> _ENTRIES SUPPLIED_
*** Block opens ***
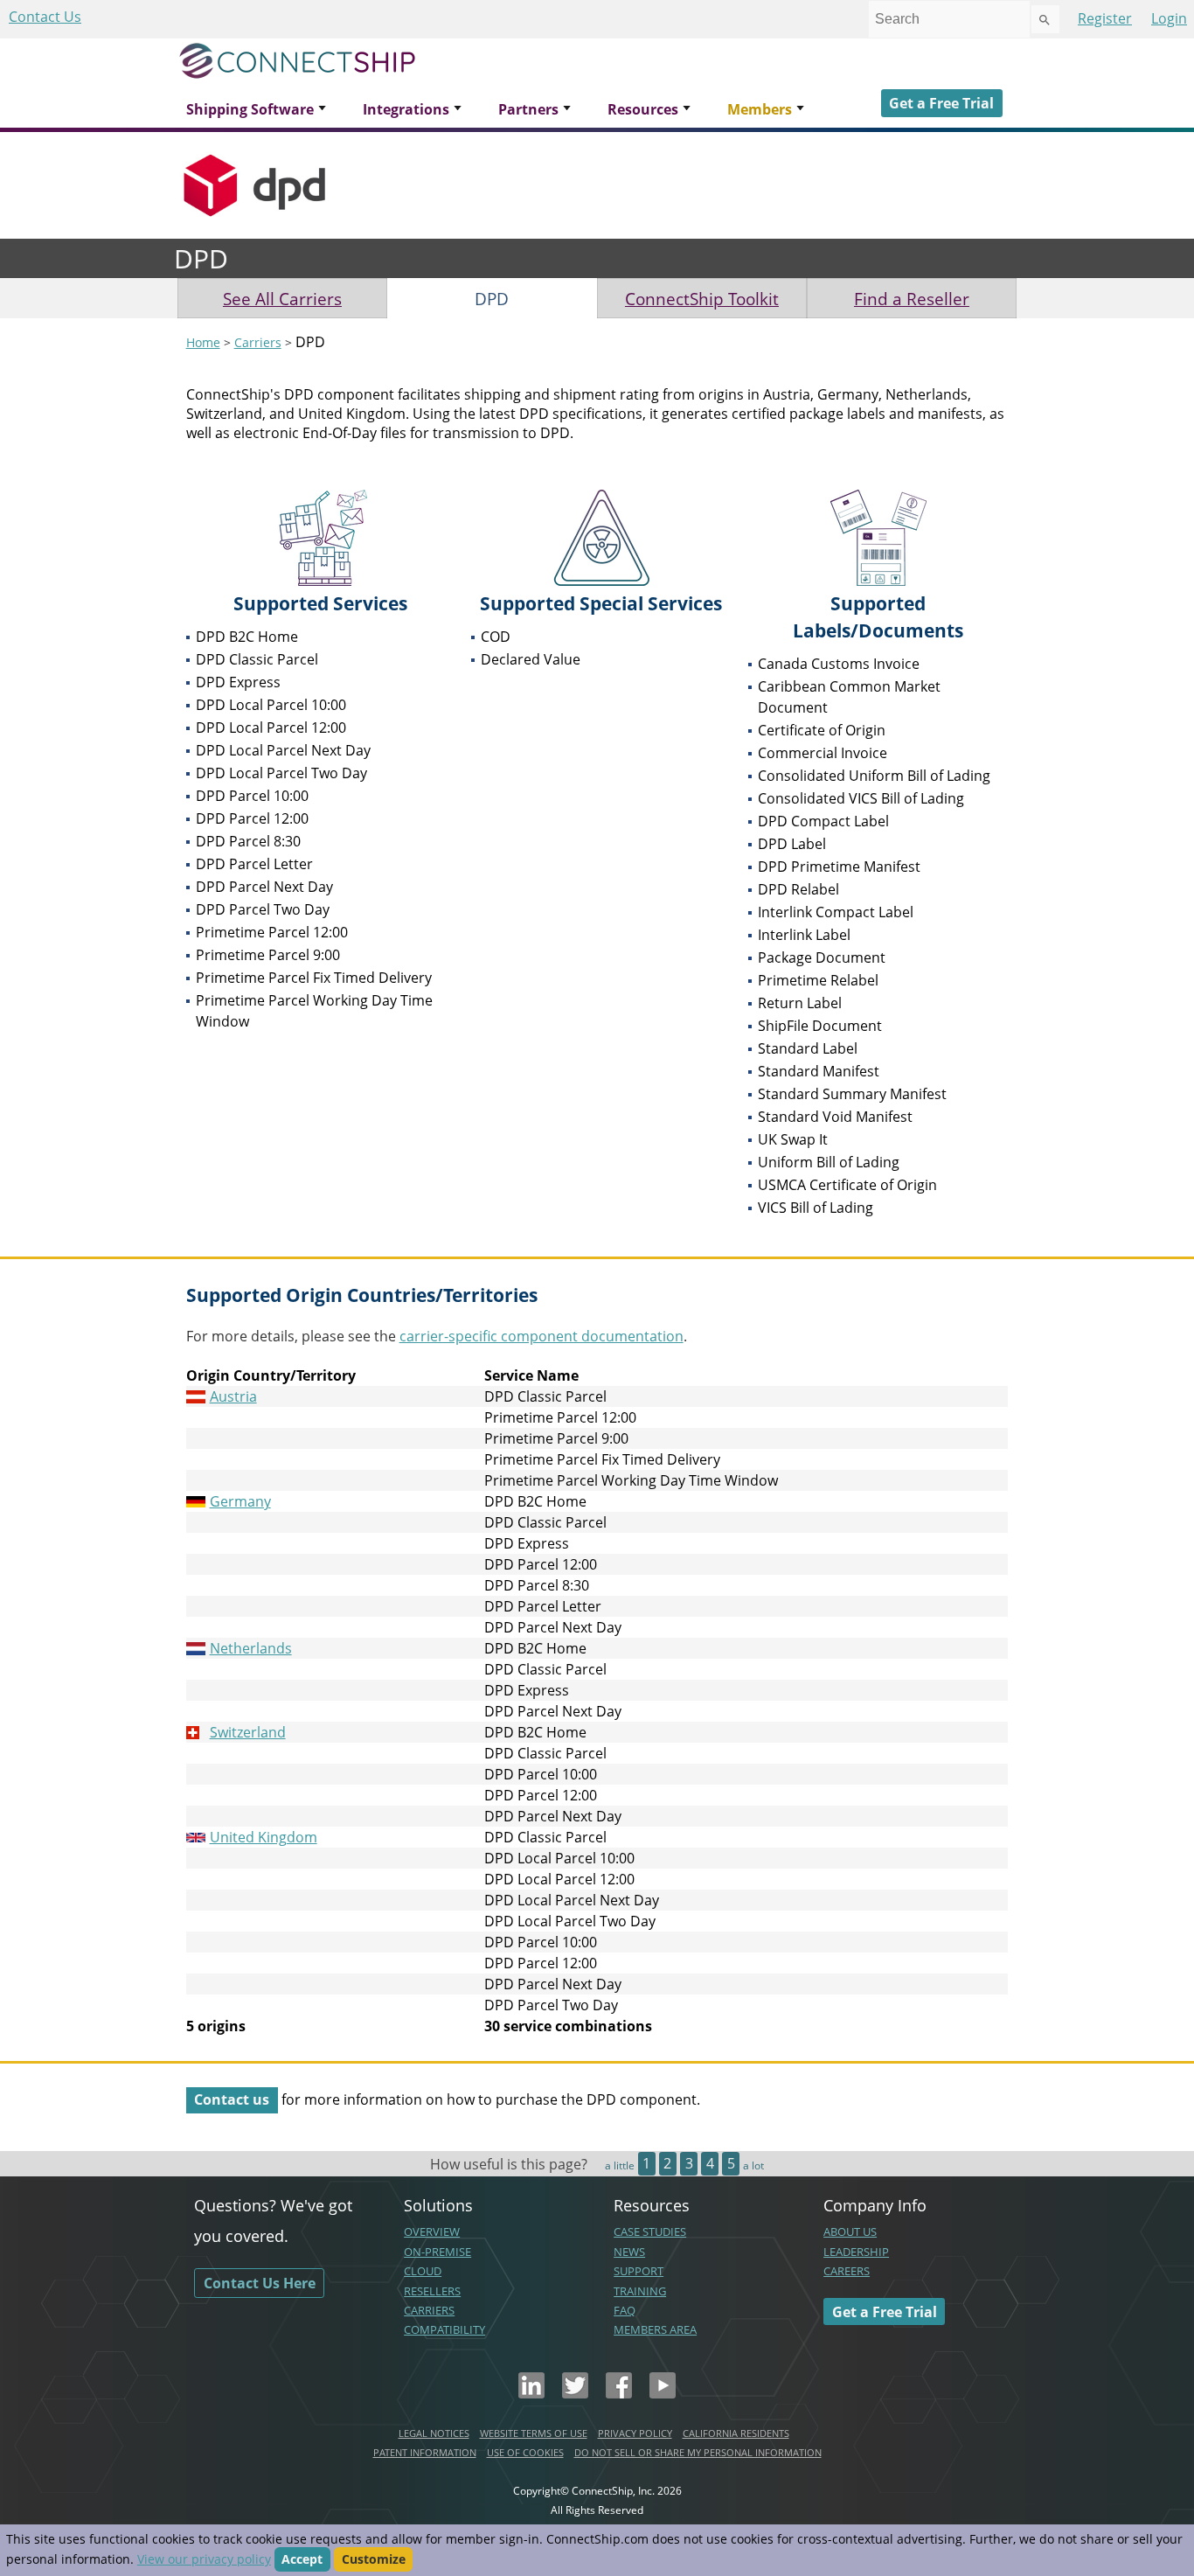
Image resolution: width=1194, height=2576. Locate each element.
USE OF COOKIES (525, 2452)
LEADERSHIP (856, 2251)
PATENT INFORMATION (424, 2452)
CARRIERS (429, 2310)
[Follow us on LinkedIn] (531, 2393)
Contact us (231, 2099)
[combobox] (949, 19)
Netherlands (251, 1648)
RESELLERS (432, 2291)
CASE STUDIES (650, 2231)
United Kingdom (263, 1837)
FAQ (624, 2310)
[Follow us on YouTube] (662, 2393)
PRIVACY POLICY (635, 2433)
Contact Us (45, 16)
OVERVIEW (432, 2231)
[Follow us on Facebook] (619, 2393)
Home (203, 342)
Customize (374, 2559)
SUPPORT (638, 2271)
*** Block closes ***
*** Block opens ***
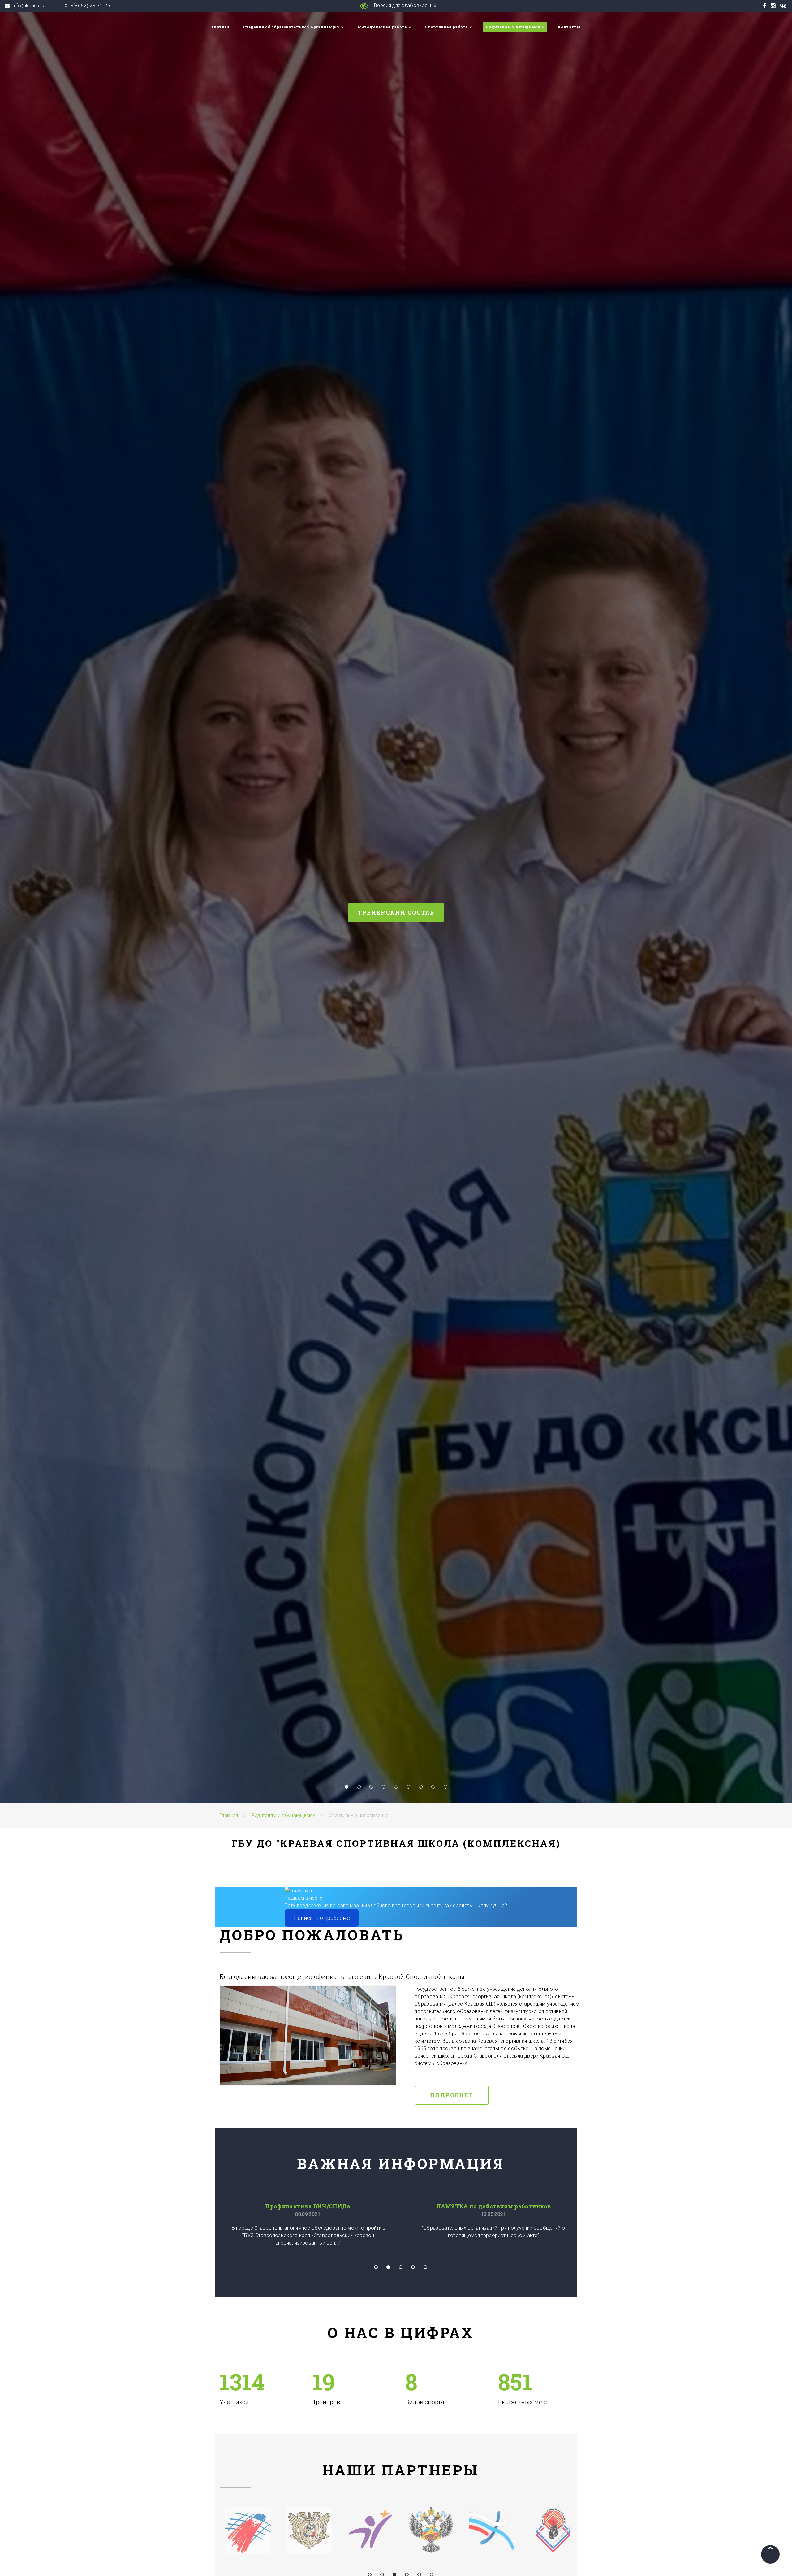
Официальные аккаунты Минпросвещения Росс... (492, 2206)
*** Block closes ***
> _ACTION ITEM_
What is needed is an exact copy of the lines above, from the one containing "Image resolution: width=1194, height=2576." through the one containing "SUPPORT (638, 2271)", with nothing added.

> _RESULT OF THE TASK_
Image resolution: width=1194, height=2576. Locate each element.
USE OF COOKIES (525, 2452)
LEADERSHIP (856, 2251)
PATENT INFORMATION (424, 2452)
CARRIERS (429, 2310)
[Follow us on LinkedIn] (531, 2393)
Contact us (231, 2099)
[combobox] (949, 19)
Netherlands (251, 1648)
RESELLERS (432, 2291)
CASE STUDIES (650, 2231)
United Kingdom (263, 1837)
FAQ (624, 2310)
[Follow us on YouTube] (662, 2393)
PRIVACY POLICY (635, 2433)
Contact Us (45, 16)
OVERVIEW (432, 2231)
[Follow us on Facebook] (619, 2393)
Home (203, 342)
Customize (374, 2559)
SUPPORT (638, 2271)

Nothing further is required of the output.